Colaboração para o UOL

02/12/2013 20h07

Um é pouco, dois é bom três é demais. O conhecido ditado popular resume também a dificuldade imposta pela física a designers, mecânicos e engenheiros no desenvolvimento de veículos de três rodas. Com muito trabalho envolvendo erros e acertos, busca-se um triciclo que seja divertido e prático.

No que diz respeito à diversão, muitos fabricantes encontraram a fórmula certa. Quem já viu um triciclo de perto sabe o quanto veículo é carregado de carisma e cheio de detalhes chamativos. Mas ainda existe um grande desafio em pilotar estes veículos: há limitações em relação às frenagens e também ao contorno de curvas quando comparado a motos e carros.

Ainda assim, cresce o número de opções -- de soluções caseiras a projetos de grandes fábricas -- e estamos mais perto da revolução de mobilidade.

CUIDADO ARTESANAL
Os modelos artesanais não oferecem sistema de freio dianteiro e podem empinar a roda (que usa pneu de moto). Para prevenir um wheeling indesejado, alguns usam até rodinhas de apoio na traseira como os carros de arrancada.

Dino Martinez tem grande experiência com os triciclos e avisa: "A frente do triciclo é leve e exige muito cuidado nas subidas, pois dependendo da aceleração e inclinação da curva, você pode perder o controle do veículo".

Piloto de motos desde 1973, Martinez também já viajou milhares de quilômetros sobre seu triciclo cor de rosa, atração de eventos pelo Brasil. Com esta experiência, dá diversos avisos aos candidatos a dono de triciclo: é preciso ter muito cuidado com os obstáculos laterais por conta das enormes rodas traseiras; há ainda o fato do veículo reunir "o pior dos dois mundos", por ocupar o espaço de um carro no trânsito e forçar o condutor a tomar chuva com se estivesse sobre uma moto.

####

Tarefas propostas:
- a) Redigite o trecho do texto sobre triciclos que começa em "Colaboração para o" e termina em "revolução de mobilidade.".
- b) Continue o texto sobre triciclos a partir da última frase apresentada.

Material:

####

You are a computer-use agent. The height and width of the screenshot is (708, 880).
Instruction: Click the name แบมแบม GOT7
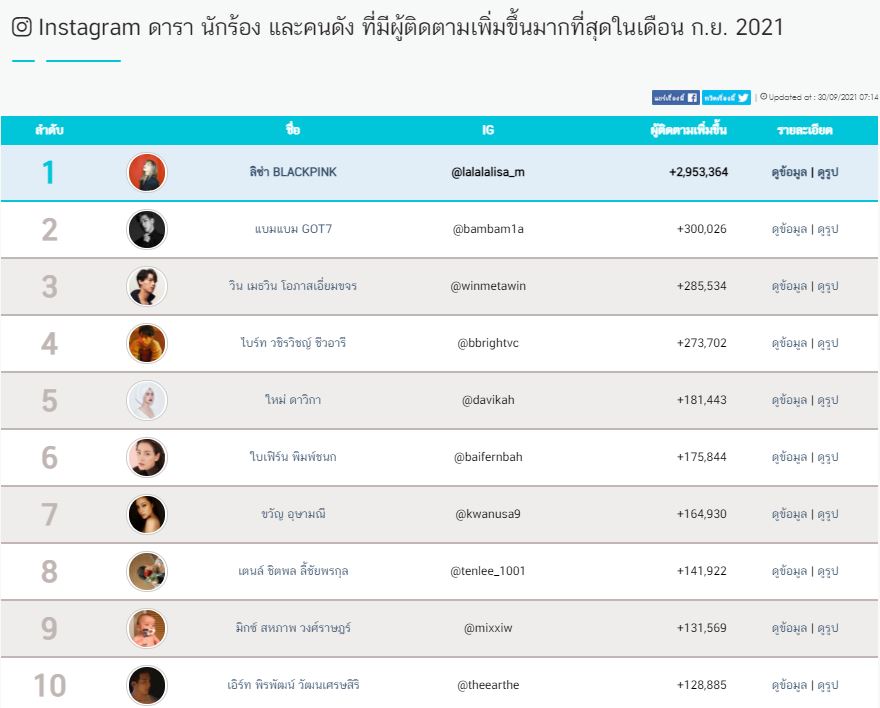[x=293, y=229]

####

Respostas dos exercícios:
- a)
Colaboração para o UOL

02/12/2013 20h07

Um é pouco, dois é bom três é demais. O conhecido ditado popular resume também a dificuldade imposta pela física a designers, mecânicos e engenheiros no desenvolvimento de veículos de três rodas. Com muito trabalho envolvendo erros e acertos, busca-se um triciclo que seja divertido e prático.

No que diz respeito à diversão, muitos fabricantes encontraram a fórmula certa. Quem já viu um triciclo de perto sabe o quanto veículo é carregado de carisma e cheio de detalhes chamativos. Mas ainda existe um grande desafio em pilotar estes veículos: há limitações em relação às frenagens e também ao contorno de curvas quando comparado a motos e carros.

Ainda assim, cresce o número de opções -- de soluções caseiras a projetos de grandes fábricas -- e estamos mais perto da revolução de mobilidade.

- b)
A maioria dos triciclos artesanais usa motor Volkswagen de Fusca, refrigerado a ar e movida a gasolina. Mas é possível comprar modelos com motor AP 1.6 flex. Em seu site, o fabricante by Cristo, enfatiza que a velocidade máxima é de 180 km/h, o que deixaria para trás boa parte das motos vendidas no Brasil.

Mesmo com o uso obrigatório do capacete, o prazer de sentir o vento no corpo compensa o horror de se ficar "travado no trânsito, atrás de caminhões ou ônibus", aponta Martinez. Tanto é assim, que há uma verdadeira legião de fãs destes triciclos. Clubes se espalham pelo Brasil atraindo apaixonados que gastam R$ 10 mil para ter modelos mais simples, que podem superar os R$ 50 mil dependendo da motorização e acessórios.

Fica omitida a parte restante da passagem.